Excerpt:
Oops, in the second sentence I meant to type a world consistent with the Born rule...

Michael F. Martin said...

As an aesthetic matter, all this suggests to me is that there must be non-local hidden variables -- some topologically ornate manifold we haven't yet been able to measure.

John Cesar said...

This briefly made me regret choosing computer science over physics as my major :\
(briefly :)

Season4Reason said...

I think you are a little too hasty in your conclusions that decoherence is enough to give rise to "branches" in the modern MWI version.
This is disputed by most physicists as explained in the book "Many Worlds?"

It appears MWI also got a unresolved and almost not recognized problem with relativity.
Add to this the fact that neither of the current attempt to solve the Born Rule has been satisfactory and that the preferred basis problem isn't solved, MWI is just as bad if not worse than any collapse interpretation.

In regards to the decision-theoretic approach these papers show why it fails:

Alastair Rae - Everett and the Born Rule http://arxiv.org/abs/0810.2657
Jacques Mallah - Decision Theory is a Red Herring for MWI http://arxiv.org/abs/0808.2415
J. Finkelstein: Has the Born rule been proven? http://arxiv.org/abs/0907.2064

In regards to the preferred basis problem:
Louis Marchildon - Can Everett Be Interpreted Without Extravaganza?
http://arxiv.org/abs/1001.1926

In the last 2 weeks 2 new papers on 2 new problems with MWI has shown up too:

Quantum Structures of Model-Universe: Questioning the Everett Interpretation of Quantum Mechanics ( http://arxiv.org/abs/1109.6424 )
and
Many Worlds, the Cluster-state Quantum Computer, and the Problem of the Preferred Basis (http://arxiv.org/abs/1110.2514)
As Steven Weinberg said in a interview earlier this year, it's obvious we have to rethink QM.
Perhaps something like the original no-collapse interprettion (deBroglie Bohm) is on the right track, but we know that none of the current interpretations are 100% correct.

steve hsu said...

Data provided:
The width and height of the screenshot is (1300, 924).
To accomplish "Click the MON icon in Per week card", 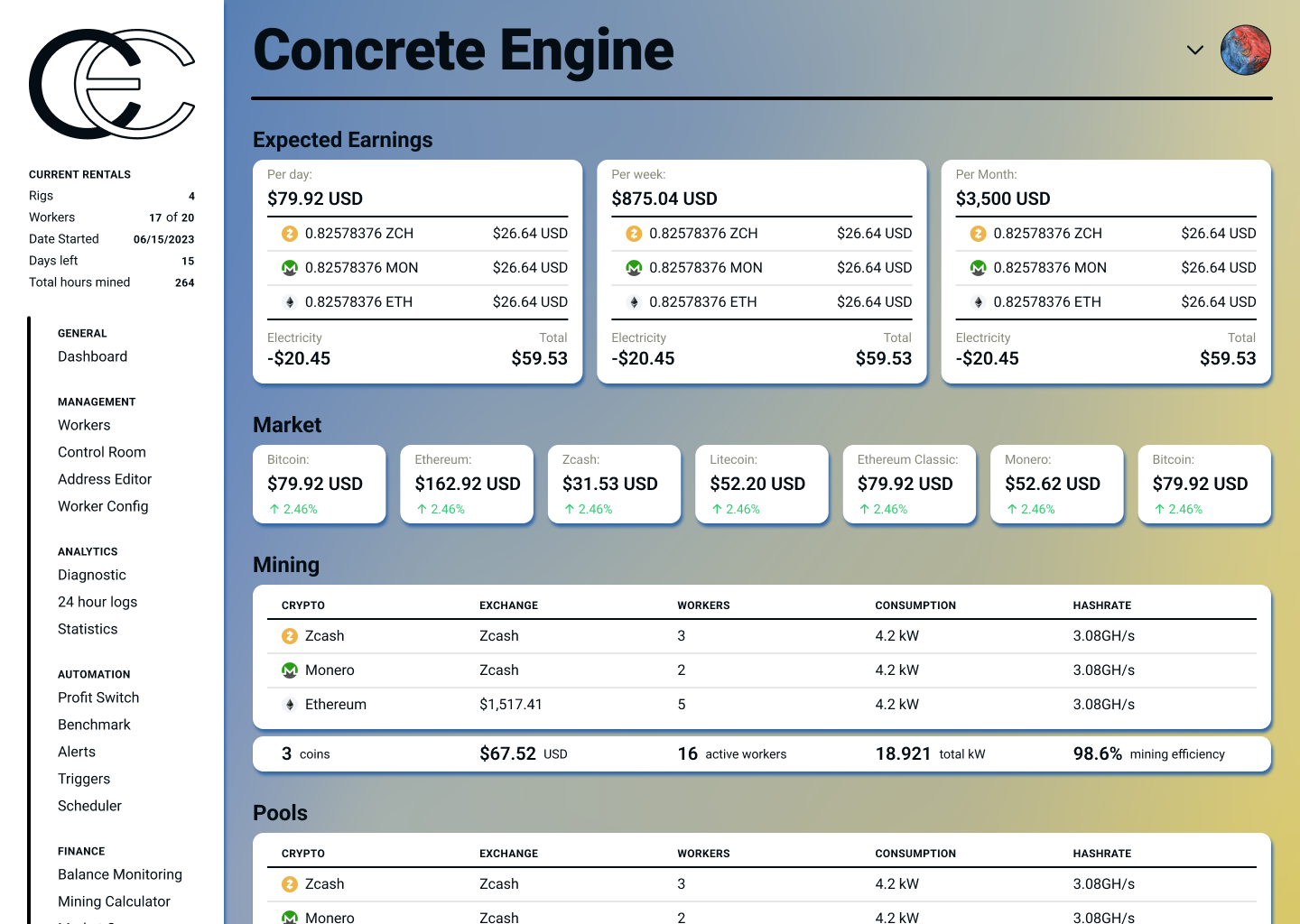I will pyautogui.click(x=634, y=267).
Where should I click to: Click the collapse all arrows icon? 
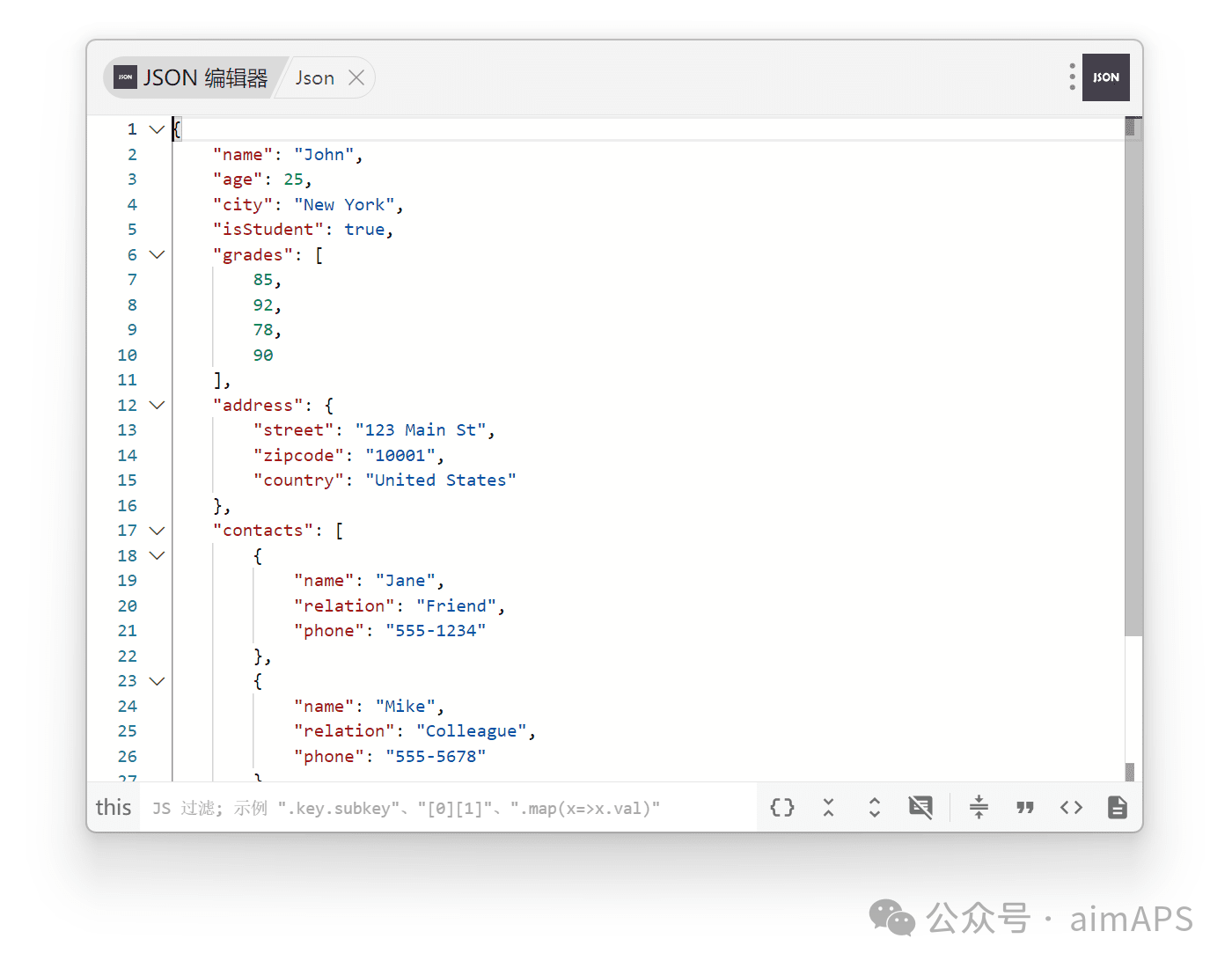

Set task: Reproduce, word for word, the passage of the many-worlds comments starting at "This is disputed" and ending at "problem with relativity.".

Completed exercise:
This is disputed by most physicists as explained in the book "Many Worlds?"

It appears MWI also got a unresolved and almost not recognized problem with relativity.